An average Minnesotan’s commute time is about 22 minutes, consistent with the 23.7-minute national average. These figures are for all forms of transportation, including transit and non-motorized travel. Roughly 75% of Minnesotans drive by themselves to work, which according to the Census Bureau, matches national numbers. Since the 1960 Census—the first that collected commuting data—private miles have steadily increased. We all know it is time for to reverse this trend.
Only 5% of US workers commute via public transportation. The Twin Cities metro area ranked 12th in public transportation usage among major metros for work commutes.
Take a look at the maps below, which show average commute times by county, with a breakdown of the state’s 4 largest metro areas and their public transit usage.
(Click here for interative maps)
The first map shows the difference in commute time between using an automobile or public transit. Orange and red counties indicate areas where the public transit commute took more time than using an automobile. It comes as no surprise that only 5% of people chose to commute via public transit when the commute can take up to 45 minutes more in certain areas.

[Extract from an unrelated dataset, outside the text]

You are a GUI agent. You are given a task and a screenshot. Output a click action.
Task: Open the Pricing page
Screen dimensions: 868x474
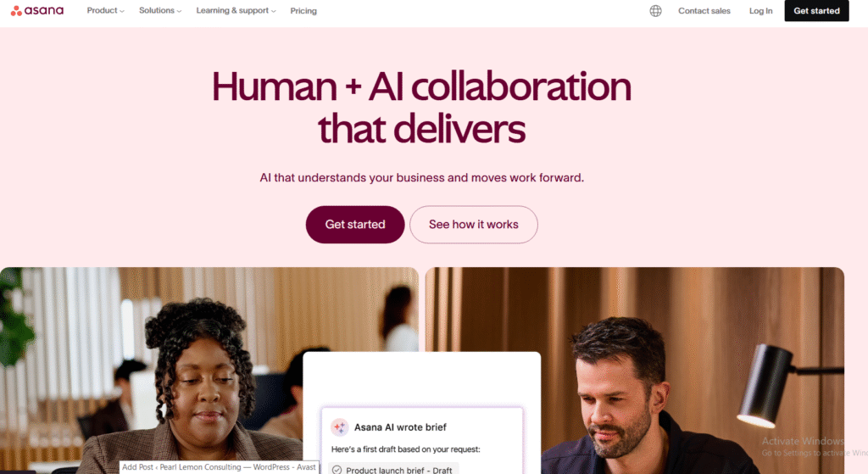point(303,10)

Public transit, however, does have the ability to decrease commute times. On the second map, green counties represent areas where people reported that using public transit (not including taxi cabs) is actually faster than using a car. What is interesting about this map, is that the green counties are actually less densely populated than urbanized counties, demonstrating public transit isn’t just a big city thing. Public transit can, and does, work in smaller cities and towns.

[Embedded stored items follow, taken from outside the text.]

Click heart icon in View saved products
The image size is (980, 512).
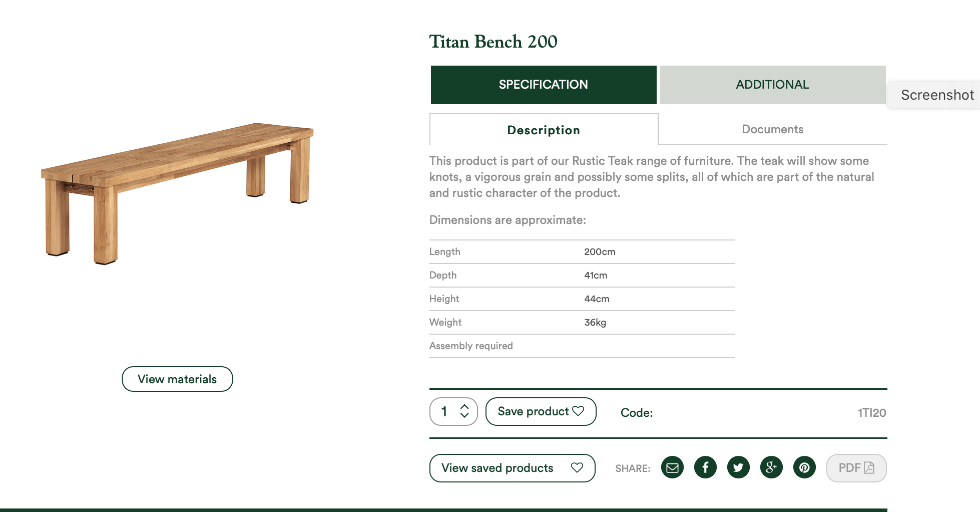(x=577, y=467)
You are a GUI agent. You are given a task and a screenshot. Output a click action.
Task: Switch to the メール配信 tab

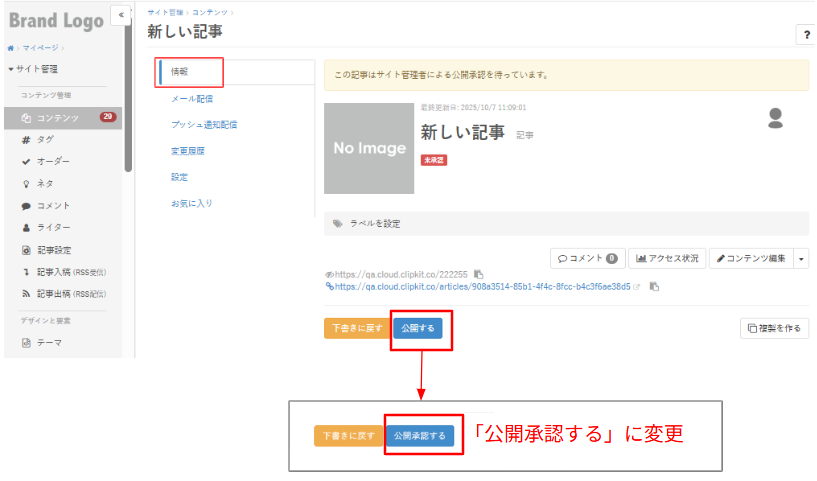pyautogui.click(x=191, y=98)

A recent Natural Resources Defense Council report stated that Americans are increasingly warming up to the idea of public transit and are even favoring expanding transit over building new roads. The report also showed that it’s not just people living in cities that are interested in public transit, but that people living in small cities and towns, and even in rural areas, were just as interested in more public transit.

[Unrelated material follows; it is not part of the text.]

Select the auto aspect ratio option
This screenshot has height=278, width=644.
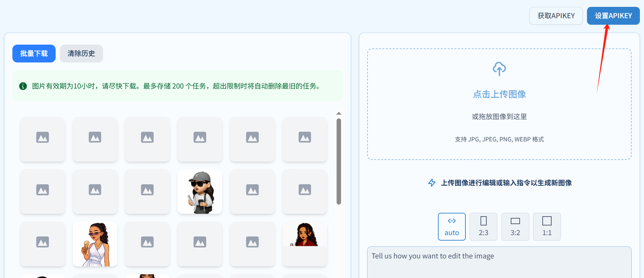(x=452, y=227)
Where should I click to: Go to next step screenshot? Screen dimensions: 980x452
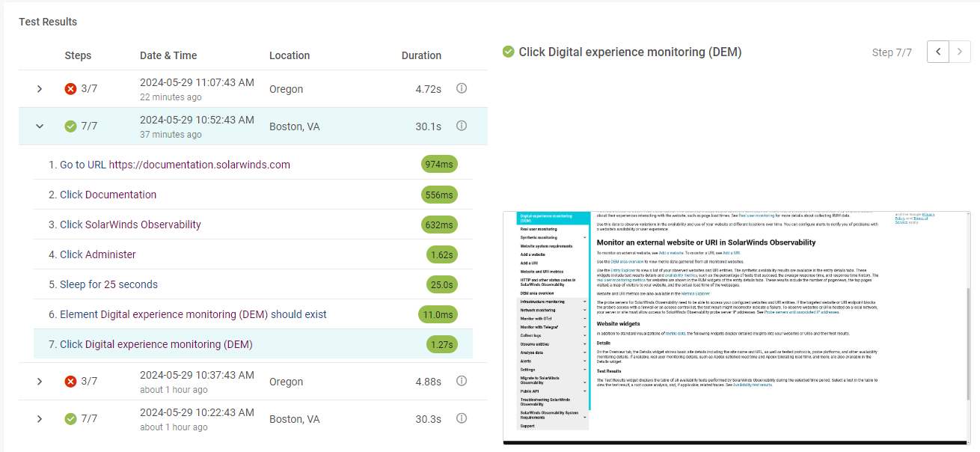960,52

There has been a nationwide movement that is seeing smaller cities expand their public transit infrastructure. In 2012, Bloomington, Indiana – a city of 81,000 people – started exploring the idea of a Bus Rapid Transit system, stating it’s not just for big cities anymore. Other less densely populated areas already have this infrastructure in place.
The Community Transportation Association of America’s executive director once stated that rural transportation networks “are the transportation solution for the next century”. Instead of just focusing on large scale public transit projects in big cities, Minnesota may want to look into expanding transit infrastructure in some of its smaller communities. And by doing so, perhaps shave off a few minutes of that pesky commute time.